§ **GOAL OF THE EXERCISE**
Beginning with the line below that contains "You are a computer-use agent." and ending with the line that contains "Instruction: Select the Crop tool", copy every line exactly. Copy nothing else.

§ **GIVEN ENTRIES**
+---+
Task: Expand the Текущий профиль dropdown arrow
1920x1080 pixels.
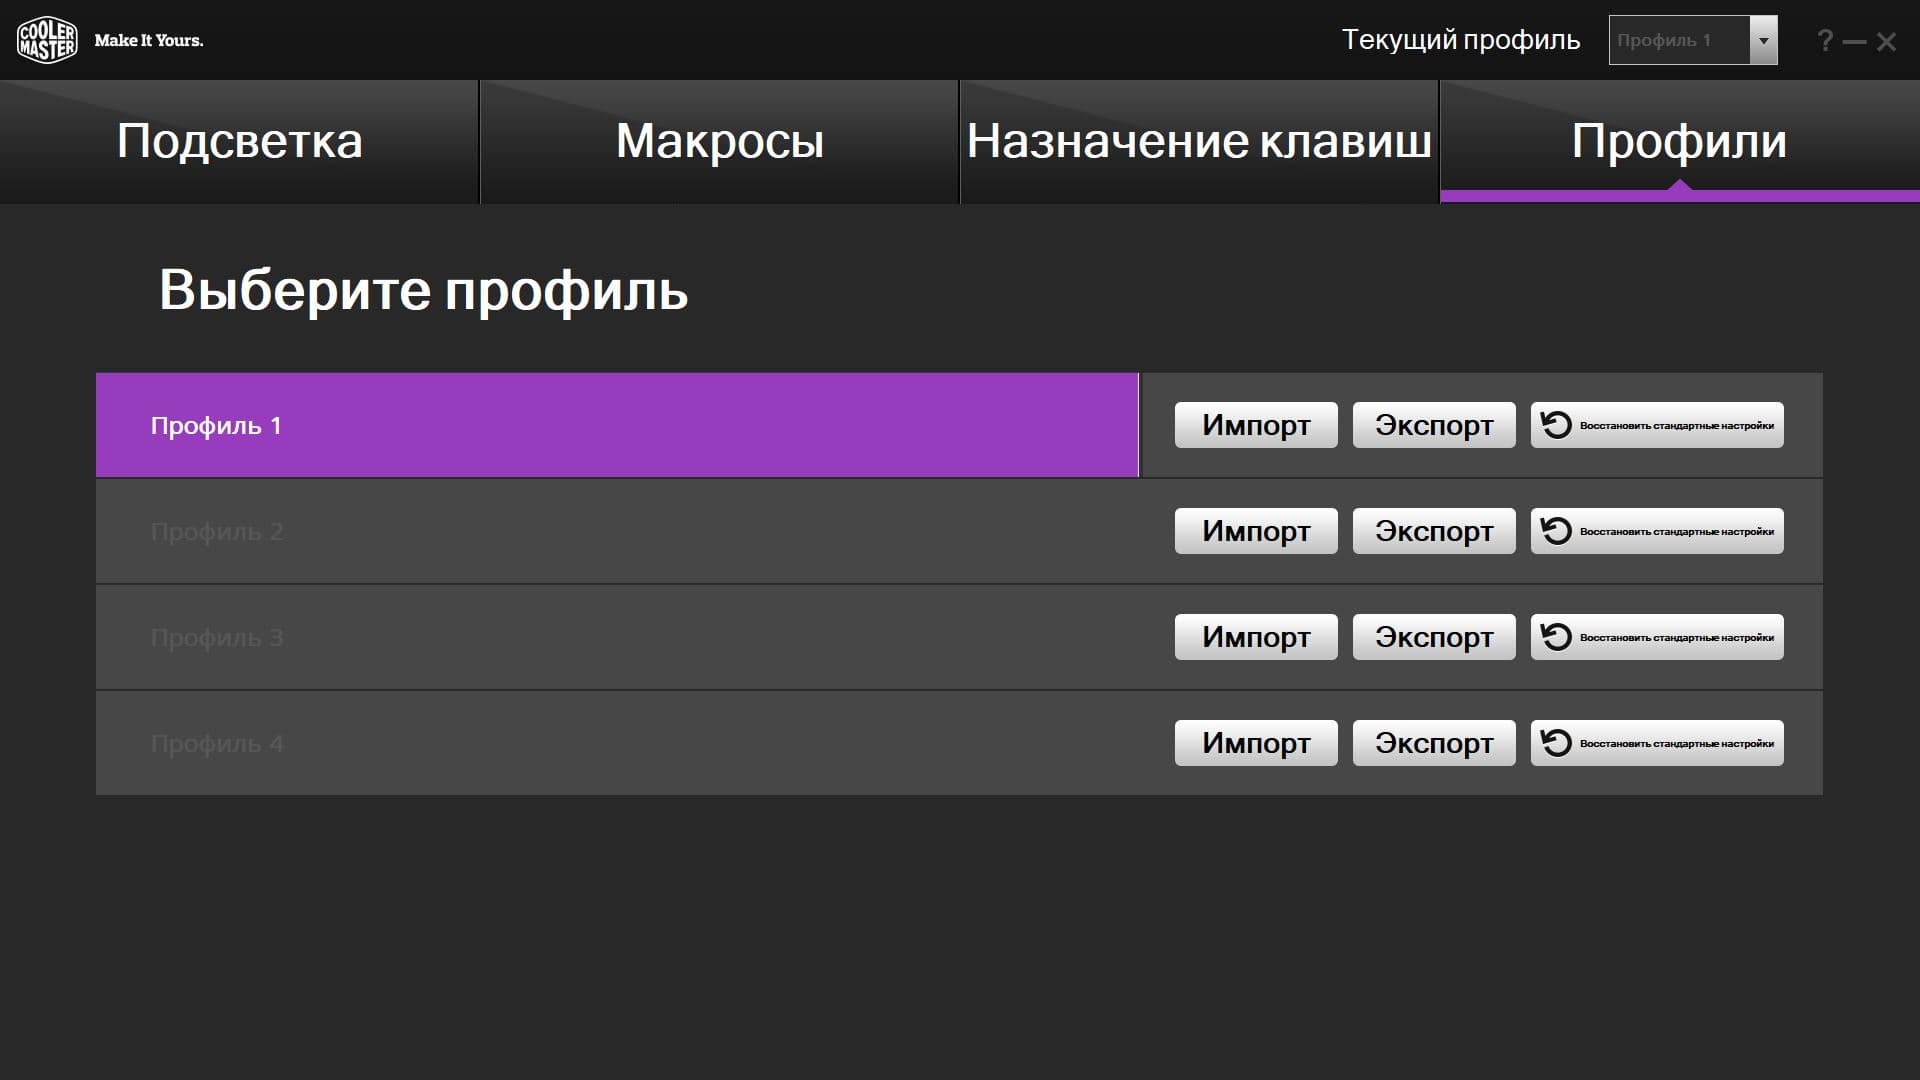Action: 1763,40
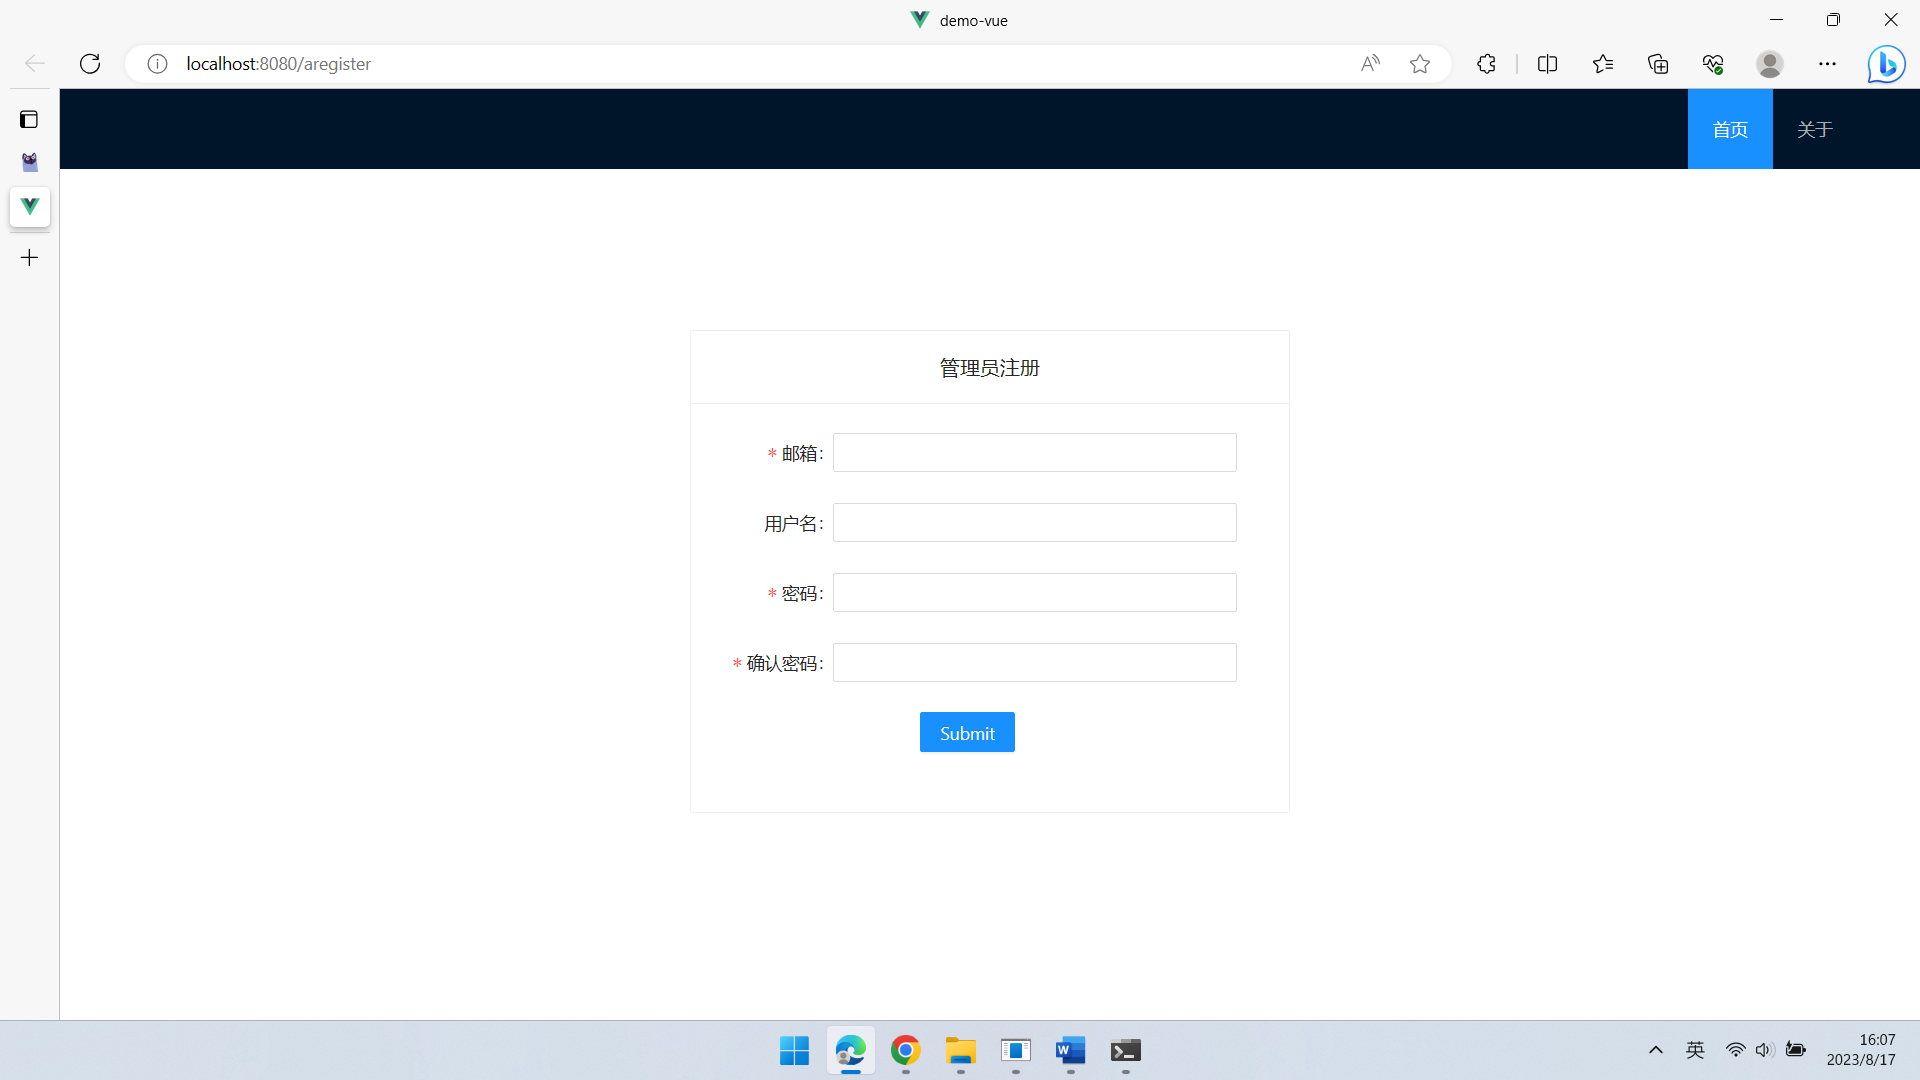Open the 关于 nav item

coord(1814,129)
+---+
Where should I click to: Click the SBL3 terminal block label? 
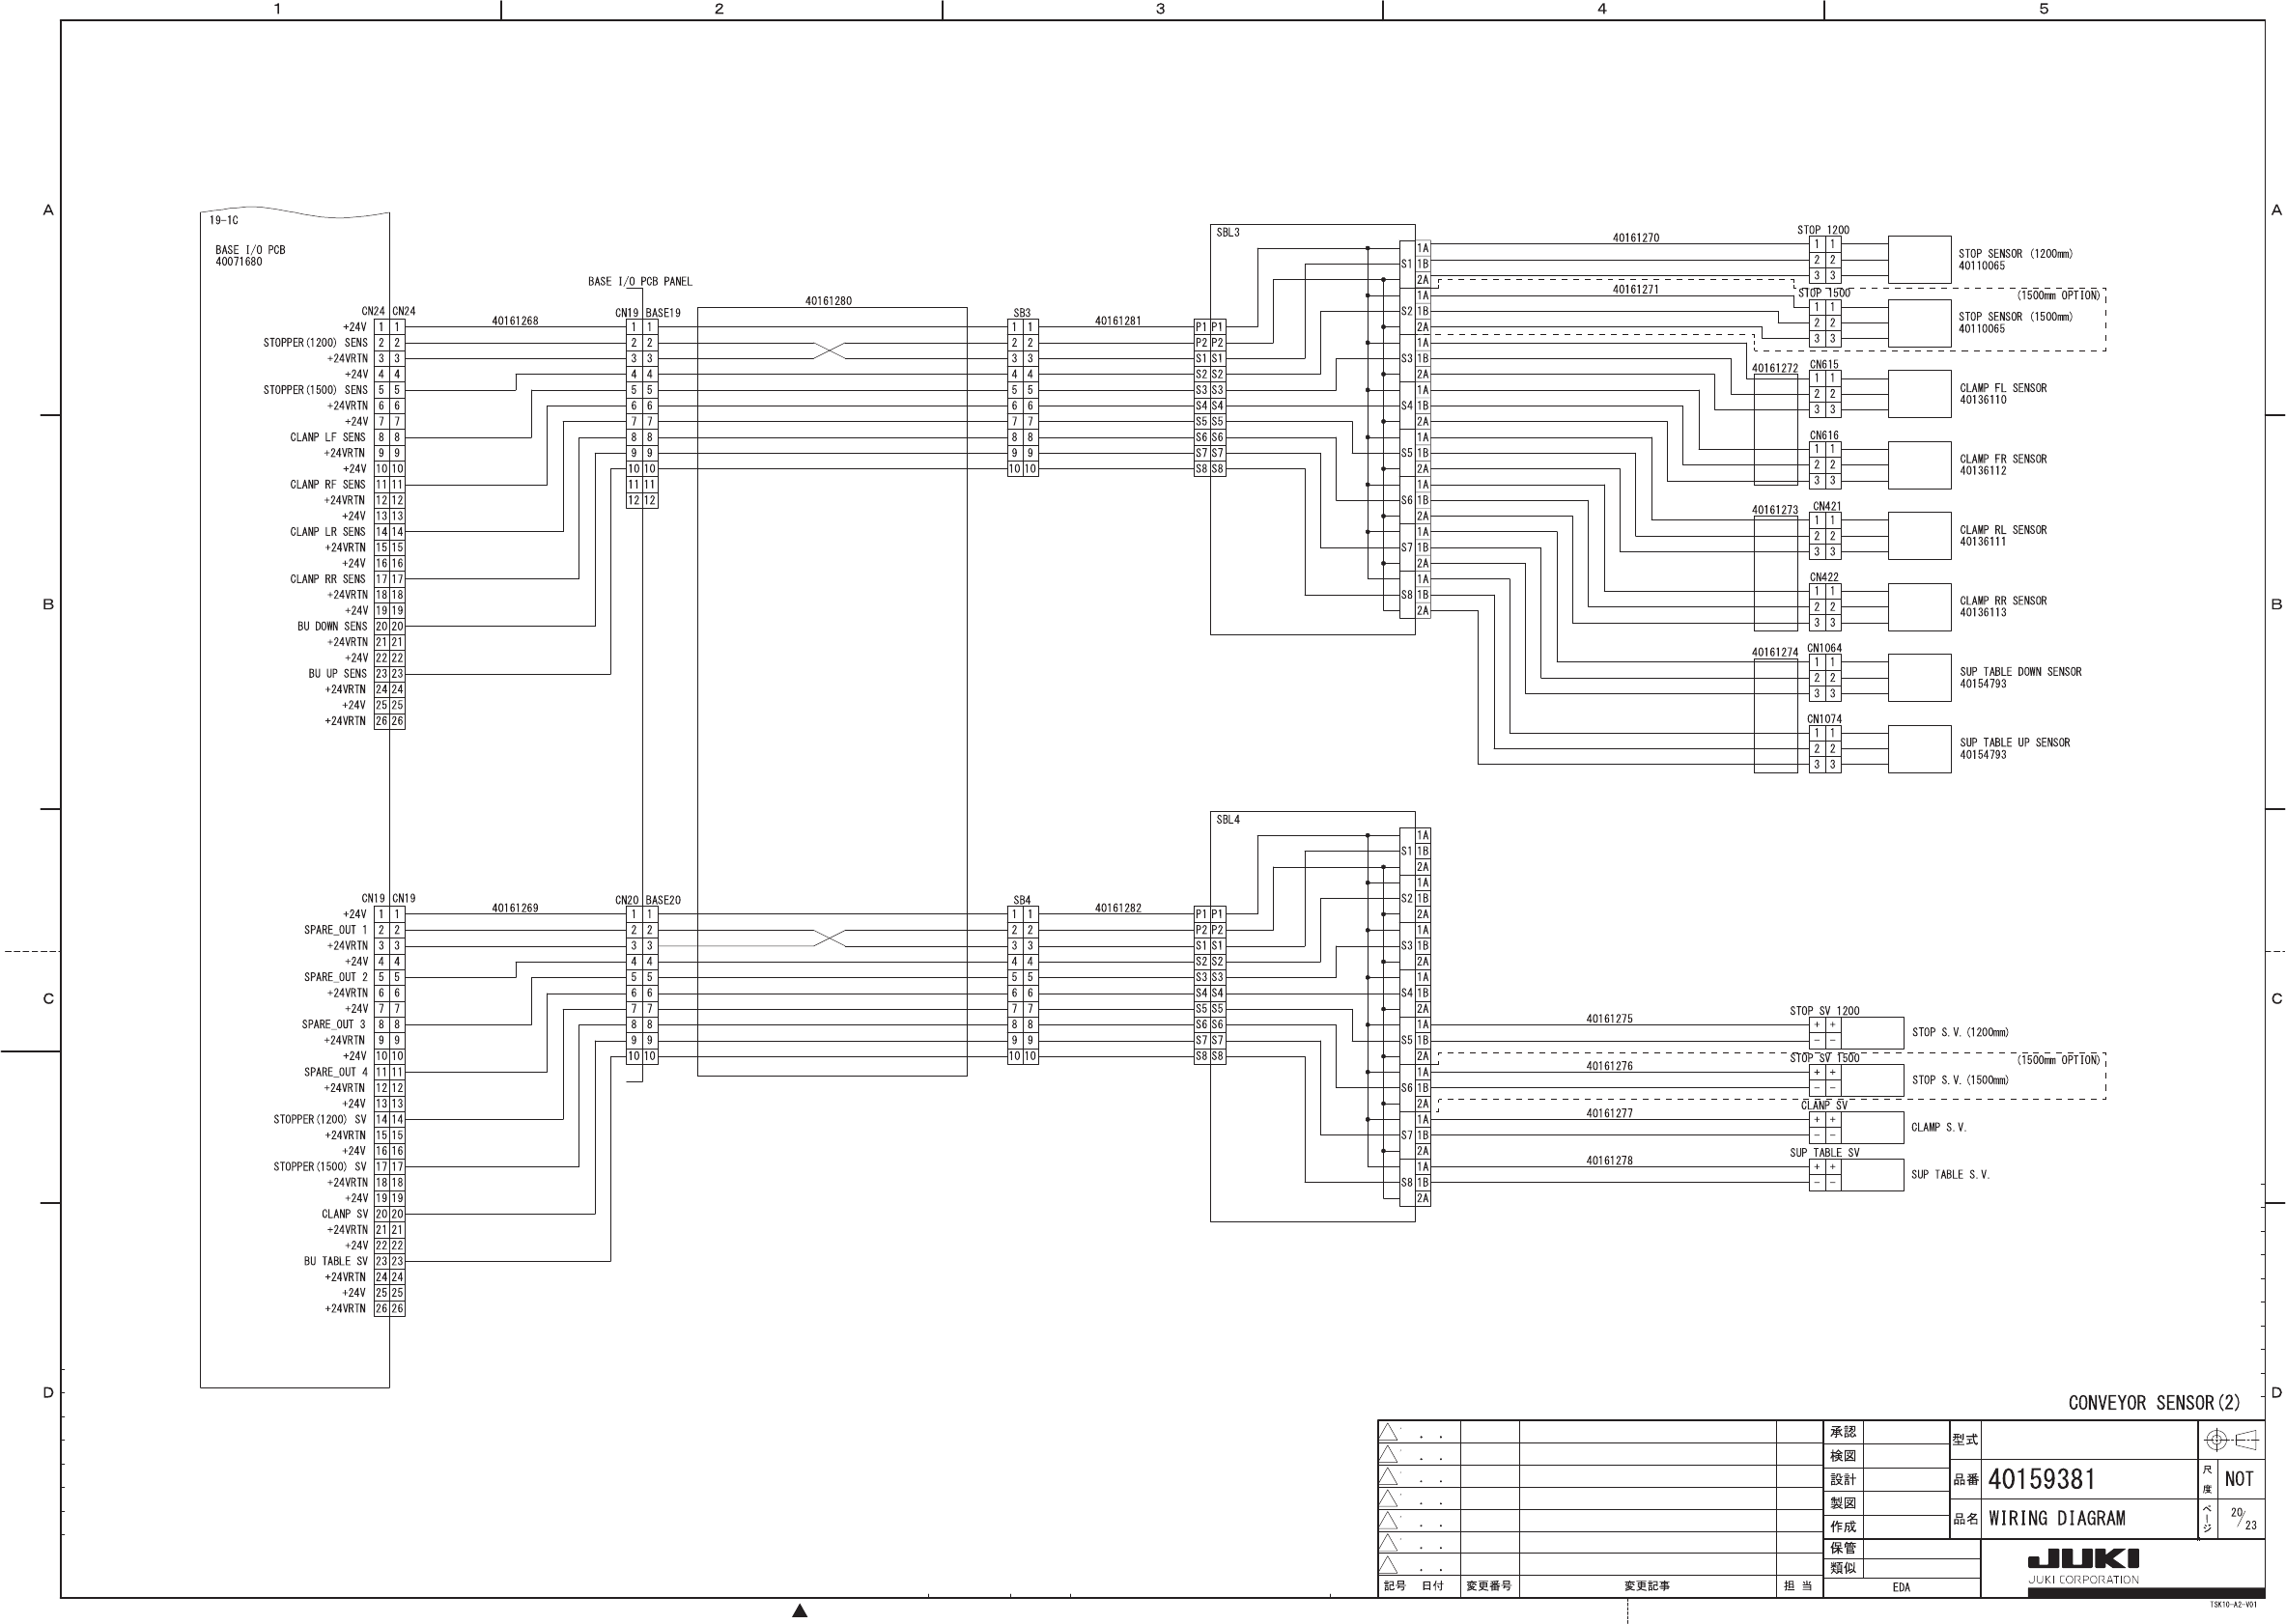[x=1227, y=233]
+---+
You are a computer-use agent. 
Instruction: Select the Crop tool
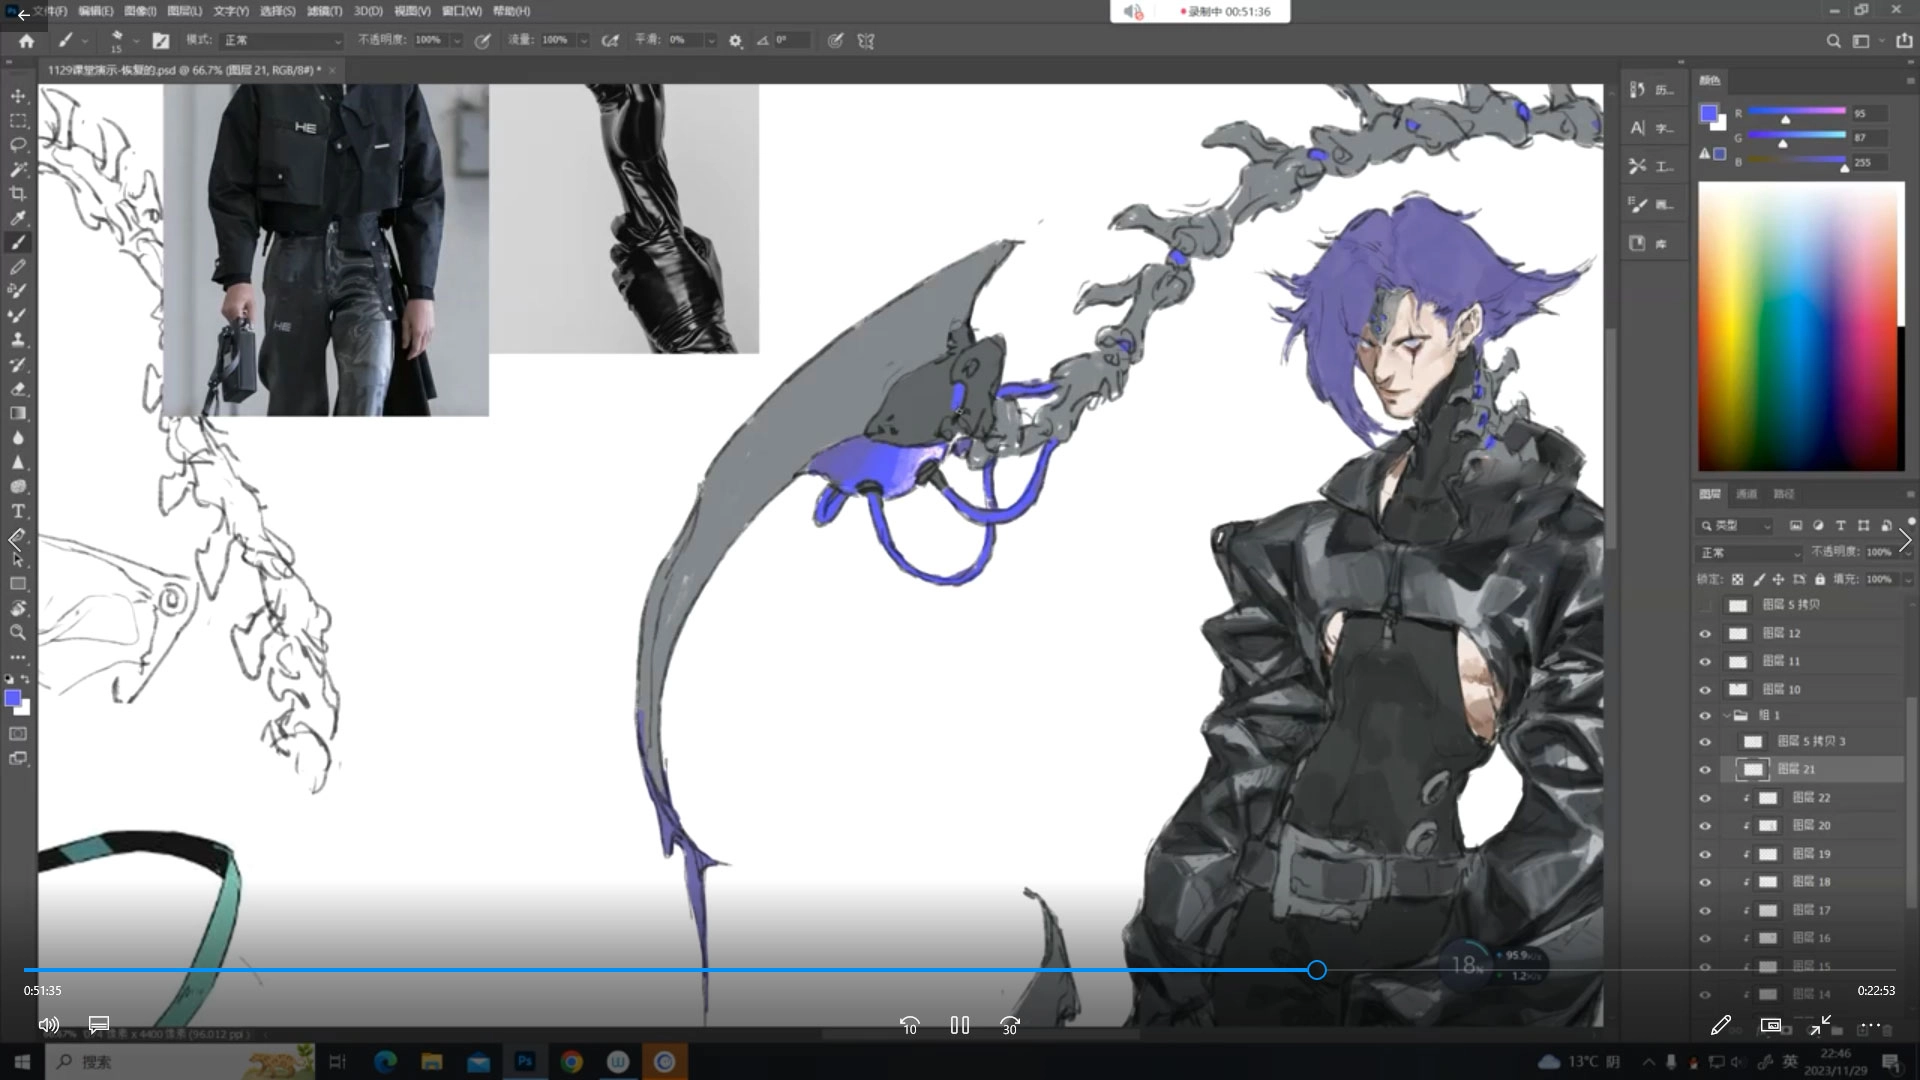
+---+
§ **ANSWER SPACE**
You are a computer-use agent. 
Instruction: Select the Crop tool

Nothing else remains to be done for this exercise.